Isolated Testing Infrastructure

Objective

"Build and test at scale". This is focusing on the test part. Drastically reduce whole test cycle time by scaling test sharding across multiple slaves seamlessly. It does so by integrating Swarming within the Try Server and eventually the Continuous Integration masters.

This page is about the Chromium specific Swarming infrastructure. For the general Swarming Design, see https://code.google.com/p/swarming/wiki/SwarmingDesign.

Background

  • The Chromium waterfall currently uses completely manual test sharding. A "builder" slave compiles and creates a .zip of the build output. Then "testers" download the zip, checkout the sources, unpack the zip inside the source checkout and run a few tests.
  • Each new "tester" configuration is created to run a subset of the tests so overall most of the meta-shards takes roughly the same amount of time. All this configuration is done manually and is error-prone.
  • For the Try Server, there is currently no test sharding at all since it'd be relatively complicated to setup inside buildbot.
  • So overall, while we can continue throwing more faster hardware at the problem, the fundamental issue remains; as tests gets larger and slower, the end-to-end test latency will continue to increase, slowing down developer productivity.
  • This is a natural extension of the Chromium Try Server (initiated and written by maruel@ in 2008) that scaled up through the years and the Commit Queue (initiated and written by maruel@ in 2011).
  • Before the Try Server, team members were not testing on other platforms than the one they were developing on, causing constant breakage. This helped getting at 50 commits/day.
  • Before the Commit Queue, the overhead of manually triggered proper tests on all the important configuration was becoming increasingly cumbersome. This could be automated and was done. This helped sustain 100 commits/day.
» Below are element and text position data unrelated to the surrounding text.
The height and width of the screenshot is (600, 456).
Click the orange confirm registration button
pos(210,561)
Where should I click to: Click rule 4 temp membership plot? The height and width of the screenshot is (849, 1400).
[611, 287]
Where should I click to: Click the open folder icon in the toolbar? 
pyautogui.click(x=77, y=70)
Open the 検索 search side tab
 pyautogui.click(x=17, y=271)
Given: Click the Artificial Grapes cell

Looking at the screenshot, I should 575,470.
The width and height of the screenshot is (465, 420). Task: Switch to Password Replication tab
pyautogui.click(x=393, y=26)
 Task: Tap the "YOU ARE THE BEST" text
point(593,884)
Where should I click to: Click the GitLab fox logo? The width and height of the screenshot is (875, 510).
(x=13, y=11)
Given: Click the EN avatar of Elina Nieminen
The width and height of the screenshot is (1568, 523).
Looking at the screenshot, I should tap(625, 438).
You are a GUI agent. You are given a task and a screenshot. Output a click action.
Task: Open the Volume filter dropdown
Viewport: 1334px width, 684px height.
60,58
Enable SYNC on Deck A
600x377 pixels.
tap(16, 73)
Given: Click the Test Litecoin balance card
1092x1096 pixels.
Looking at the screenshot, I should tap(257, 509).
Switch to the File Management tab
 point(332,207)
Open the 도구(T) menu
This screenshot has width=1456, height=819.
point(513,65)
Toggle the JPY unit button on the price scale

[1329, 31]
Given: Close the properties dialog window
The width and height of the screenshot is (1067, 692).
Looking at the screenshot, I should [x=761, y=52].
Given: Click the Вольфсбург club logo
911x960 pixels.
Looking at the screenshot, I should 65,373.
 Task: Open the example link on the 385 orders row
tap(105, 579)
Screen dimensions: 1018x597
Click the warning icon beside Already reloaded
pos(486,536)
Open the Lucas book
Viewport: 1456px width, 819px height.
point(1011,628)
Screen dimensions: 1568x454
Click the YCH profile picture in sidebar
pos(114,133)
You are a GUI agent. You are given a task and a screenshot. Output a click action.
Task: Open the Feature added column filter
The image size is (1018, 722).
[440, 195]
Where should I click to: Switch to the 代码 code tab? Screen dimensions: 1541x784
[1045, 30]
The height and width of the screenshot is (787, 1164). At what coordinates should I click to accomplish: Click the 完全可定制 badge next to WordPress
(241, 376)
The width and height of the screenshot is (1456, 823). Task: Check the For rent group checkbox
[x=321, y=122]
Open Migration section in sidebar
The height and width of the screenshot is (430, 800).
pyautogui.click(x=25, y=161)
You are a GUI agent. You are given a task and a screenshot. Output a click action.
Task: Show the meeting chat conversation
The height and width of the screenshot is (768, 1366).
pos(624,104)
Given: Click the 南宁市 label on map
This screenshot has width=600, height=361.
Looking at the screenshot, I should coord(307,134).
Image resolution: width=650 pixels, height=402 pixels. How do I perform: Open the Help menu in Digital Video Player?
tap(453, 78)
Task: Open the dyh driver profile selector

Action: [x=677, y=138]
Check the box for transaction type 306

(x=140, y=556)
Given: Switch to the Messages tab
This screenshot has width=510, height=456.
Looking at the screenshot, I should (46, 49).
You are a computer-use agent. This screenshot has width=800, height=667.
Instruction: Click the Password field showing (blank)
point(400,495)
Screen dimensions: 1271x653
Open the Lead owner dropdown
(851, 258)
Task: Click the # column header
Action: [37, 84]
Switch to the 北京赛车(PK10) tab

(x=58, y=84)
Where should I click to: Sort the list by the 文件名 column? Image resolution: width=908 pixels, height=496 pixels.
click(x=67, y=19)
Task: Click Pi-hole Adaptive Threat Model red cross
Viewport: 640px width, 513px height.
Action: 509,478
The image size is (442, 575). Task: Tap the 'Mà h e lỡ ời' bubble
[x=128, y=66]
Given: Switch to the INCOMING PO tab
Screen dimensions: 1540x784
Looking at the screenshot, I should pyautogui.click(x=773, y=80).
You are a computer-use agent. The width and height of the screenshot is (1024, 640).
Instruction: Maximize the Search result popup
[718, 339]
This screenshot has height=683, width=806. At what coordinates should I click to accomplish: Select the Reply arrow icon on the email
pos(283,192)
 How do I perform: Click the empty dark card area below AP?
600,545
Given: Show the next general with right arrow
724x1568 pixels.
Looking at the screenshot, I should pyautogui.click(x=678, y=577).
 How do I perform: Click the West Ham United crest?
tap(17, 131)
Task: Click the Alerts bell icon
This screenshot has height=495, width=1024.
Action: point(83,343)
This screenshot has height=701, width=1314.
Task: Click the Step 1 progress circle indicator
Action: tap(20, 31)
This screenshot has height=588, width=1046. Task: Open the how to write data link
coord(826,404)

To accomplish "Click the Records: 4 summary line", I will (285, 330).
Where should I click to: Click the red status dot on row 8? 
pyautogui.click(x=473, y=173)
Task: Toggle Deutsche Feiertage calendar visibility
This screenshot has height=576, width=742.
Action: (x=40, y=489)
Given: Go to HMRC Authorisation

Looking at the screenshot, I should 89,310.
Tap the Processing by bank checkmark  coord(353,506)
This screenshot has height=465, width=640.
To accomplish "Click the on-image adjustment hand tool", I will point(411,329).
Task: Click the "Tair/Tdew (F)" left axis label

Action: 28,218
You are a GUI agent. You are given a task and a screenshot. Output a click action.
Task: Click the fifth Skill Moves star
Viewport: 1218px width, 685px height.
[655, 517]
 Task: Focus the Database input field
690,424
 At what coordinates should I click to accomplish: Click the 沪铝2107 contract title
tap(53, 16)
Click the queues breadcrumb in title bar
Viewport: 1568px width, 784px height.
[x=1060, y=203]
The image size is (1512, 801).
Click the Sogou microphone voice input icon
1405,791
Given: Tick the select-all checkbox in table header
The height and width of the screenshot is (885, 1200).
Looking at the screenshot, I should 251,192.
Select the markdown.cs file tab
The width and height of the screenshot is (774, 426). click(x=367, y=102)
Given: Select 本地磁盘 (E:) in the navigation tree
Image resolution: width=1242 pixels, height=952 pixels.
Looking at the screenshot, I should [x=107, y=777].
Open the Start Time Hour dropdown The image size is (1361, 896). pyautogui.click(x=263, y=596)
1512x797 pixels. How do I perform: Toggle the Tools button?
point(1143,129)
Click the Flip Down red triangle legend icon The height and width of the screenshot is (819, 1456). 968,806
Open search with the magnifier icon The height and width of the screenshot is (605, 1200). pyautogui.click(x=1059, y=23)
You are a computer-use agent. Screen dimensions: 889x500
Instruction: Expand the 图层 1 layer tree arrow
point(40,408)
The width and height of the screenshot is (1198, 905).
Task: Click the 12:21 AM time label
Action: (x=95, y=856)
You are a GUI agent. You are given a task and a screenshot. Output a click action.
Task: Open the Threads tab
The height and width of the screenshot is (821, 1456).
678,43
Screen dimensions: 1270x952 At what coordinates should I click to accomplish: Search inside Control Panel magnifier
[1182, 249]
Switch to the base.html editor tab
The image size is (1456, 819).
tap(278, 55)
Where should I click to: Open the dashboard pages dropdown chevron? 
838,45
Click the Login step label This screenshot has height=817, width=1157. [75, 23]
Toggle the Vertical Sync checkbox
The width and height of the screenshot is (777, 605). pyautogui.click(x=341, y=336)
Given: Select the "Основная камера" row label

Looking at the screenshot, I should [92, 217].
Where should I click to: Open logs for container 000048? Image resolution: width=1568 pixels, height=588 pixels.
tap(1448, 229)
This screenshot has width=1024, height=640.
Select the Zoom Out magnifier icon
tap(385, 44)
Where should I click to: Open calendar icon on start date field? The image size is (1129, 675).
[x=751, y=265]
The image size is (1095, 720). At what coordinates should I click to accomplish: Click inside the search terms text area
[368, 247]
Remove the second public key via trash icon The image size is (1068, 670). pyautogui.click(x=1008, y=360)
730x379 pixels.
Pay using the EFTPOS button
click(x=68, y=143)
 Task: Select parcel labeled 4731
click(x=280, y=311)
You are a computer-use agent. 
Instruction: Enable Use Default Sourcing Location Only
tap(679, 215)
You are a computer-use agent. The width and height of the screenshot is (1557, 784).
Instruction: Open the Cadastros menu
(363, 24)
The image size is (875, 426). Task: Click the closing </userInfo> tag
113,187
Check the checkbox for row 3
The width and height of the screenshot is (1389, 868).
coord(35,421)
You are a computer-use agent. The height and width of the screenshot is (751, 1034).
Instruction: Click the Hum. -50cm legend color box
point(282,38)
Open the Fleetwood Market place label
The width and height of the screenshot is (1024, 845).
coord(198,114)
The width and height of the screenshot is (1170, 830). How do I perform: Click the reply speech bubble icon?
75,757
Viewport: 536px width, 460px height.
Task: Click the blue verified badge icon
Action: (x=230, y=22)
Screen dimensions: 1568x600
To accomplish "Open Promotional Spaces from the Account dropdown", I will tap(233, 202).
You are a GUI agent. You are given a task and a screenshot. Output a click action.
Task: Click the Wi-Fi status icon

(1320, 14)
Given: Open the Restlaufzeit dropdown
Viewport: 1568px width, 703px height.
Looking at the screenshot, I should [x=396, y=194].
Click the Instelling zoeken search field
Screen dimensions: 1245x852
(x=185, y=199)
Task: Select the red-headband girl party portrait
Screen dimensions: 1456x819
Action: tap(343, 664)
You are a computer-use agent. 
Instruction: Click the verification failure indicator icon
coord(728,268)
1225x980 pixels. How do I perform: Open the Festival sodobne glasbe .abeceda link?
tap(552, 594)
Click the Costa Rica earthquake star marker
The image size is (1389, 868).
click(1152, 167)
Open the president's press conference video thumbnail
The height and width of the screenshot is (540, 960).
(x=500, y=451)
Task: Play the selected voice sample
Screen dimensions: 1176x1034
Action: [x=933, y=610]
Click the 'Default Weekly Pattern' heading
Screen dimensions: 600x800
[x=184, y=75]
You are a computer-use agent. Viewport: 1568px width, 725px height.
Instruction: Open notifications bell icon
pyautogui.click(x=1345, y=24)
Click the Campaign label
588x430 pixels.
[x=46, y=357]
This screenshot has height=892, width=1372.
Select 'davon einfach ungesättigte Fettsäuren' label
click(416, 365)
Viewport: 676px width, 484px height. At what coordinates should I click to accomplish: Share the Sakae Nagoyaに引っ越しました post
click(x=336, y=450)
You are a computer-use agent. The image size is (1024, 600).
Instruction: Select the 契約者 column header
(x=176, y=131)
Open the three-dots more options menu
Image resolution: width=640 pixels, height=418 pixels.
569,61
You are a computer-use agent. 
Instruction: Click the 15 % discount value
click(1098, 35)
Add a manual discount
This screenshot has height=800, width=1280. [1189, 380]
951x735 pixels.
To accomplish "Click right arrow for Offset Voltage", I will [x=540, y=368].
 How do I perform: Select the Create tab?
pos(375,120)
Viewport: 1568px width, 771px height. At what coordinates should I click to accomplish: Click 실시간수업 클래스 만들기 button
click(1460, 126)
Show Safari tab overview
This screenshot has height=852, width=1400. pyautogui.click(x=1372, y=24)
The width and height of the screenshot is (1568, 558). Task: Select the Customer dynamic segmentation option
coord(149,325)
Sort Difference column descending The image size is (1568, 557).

But these are not sufficient to scale the team velocity at over 150 commits per day. Big design flaws remain in the way the team is working. In particular, to scale the Chromium team productivity, significant changes in the infrastructure need to happen. In particular, the latency of the testing across platforms need to be drastically reduced. That requires getting the test result in O(1) time, independent of:

  1. Number of platforms to test on.
  2. Number of test executables.
  3. Number of test cases.
  4. Duration of each test cases, especially in the worse case.
  5. Size of the data required to run the test.
  6. Size of the checkout.

To achieve this, sharding a test must be a constant cost. This is what the swarming integration is about.

Overview

Using Swarming works around Buildbot's limitations and permits sharding automatically and in an unlimited way. For example, it permits sharding the test cases on a large smoke test across multiple slaves to reduce the latency of running it. Buildbot on the other hand requires manual configuration to shard the tests and is not very efficient at large scale.


By reusing the Isolated testing effort, we're going to be able to shard efficiently the swarm slaves. By integrating swarming infrastructure inside buildbot, we'll work around the manual sharding that buildbot requires.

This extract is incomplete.